Ein rührendes Spektakel für die dichtgestaffelten Reihen Le Pens, die sich auch über Mélenchons Reaktion gefreut haben dürften: »Welch unglaubliche Aggressivität«, wütete der Patriarch der LFI und Vater der ­NUPES gegen seine ehemaligen Unterstützer: »Das läuft nun schon drei Jahre lang, und das bei jeder Gelegenheit.«

Nicht besser als Mélenchon kommt dessen designierter Nachfolger Manuel Bompard bei dem in Marseille völlig entfesselten Roussel an. Auf die Bitte Bompards, die Kommunisten mögen endlich »ihre Position« in der NUPES »klären«, bellte der PCF-Anführer zurück, die LFI solle »ihren eigenen Dreck kehren«. Niemand werde den Kommunisten »vorschreiben, was sie zu tun oder zu wählen haben«.

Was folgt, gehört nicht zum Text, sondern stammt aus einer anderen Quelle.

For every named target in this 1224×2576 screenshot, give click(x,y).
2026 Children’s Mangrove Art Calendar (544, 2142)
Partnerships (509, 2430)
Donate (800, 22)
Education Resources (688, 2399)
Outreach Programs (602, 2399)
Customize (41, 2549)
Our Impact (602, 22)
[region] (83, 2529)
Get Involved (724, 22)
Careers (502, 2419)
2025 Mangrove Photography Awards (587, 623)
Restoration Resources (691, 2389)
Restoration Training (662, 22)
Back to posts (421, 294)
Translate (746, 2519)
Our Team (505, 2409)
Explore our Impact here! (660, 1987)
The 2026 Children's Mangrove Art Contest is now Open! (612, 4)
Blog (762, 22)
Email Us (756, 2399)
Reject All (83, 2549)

Steilvorlagen für Le Pen, aber auch für den Staatschef, der sich von China aus des CFDT-Chefgewerkschafters Laurent Berger annahm und so auch dem diesen Freitag tagenden Verfassungsrat Hinweise auf das präsidiale Verständnis von Demokratie und Führerschaft lieferte. Der »Masse« und dem millionenfachen Protest auf der Straße hatte Macron schon in den vergangenen Wochen jede »Legitimität« abgesprochen. Nun, auf Reise im Fernen Osten, beschimpfte er Berger, der ihn zu Hause in Paris zum Urheber einer »schweren demokratischen Krise« erklärt hatte: »Wenn ein gewählter Präsident, ein mit Mehrheit gewählter, zugegeben mit relativer Mehrheit gewählter Präsident ein Projekt durchsetzen will, das demokratisch vollendet wurde, dann ist das keine demokratische Krise. Wenn die Leute mit 60 in Rente gehen wollen, dann hätten sie nicht mich wählen dürfen.« Ein echter Hammer. Damit prügelt der Präsident erneut jene, die ihm vor einem Jahr ihre Stimme gaben, um die Wahl seiner damaligen Gegnerin Marine Le Pen im zweiten Wahlgang zu verhindern.“

https://www.jungewelt.de/artikel/448784.sozialer-protest-le-pen-im-aufwind.html

 

Um halbwegs glaubwürdig zu sein, müssen sich auch die eher staatstragenden Gewerkschaften dem Druck ihrer Basis beugen und zumindest eine Zeit lang Zähne zeigen.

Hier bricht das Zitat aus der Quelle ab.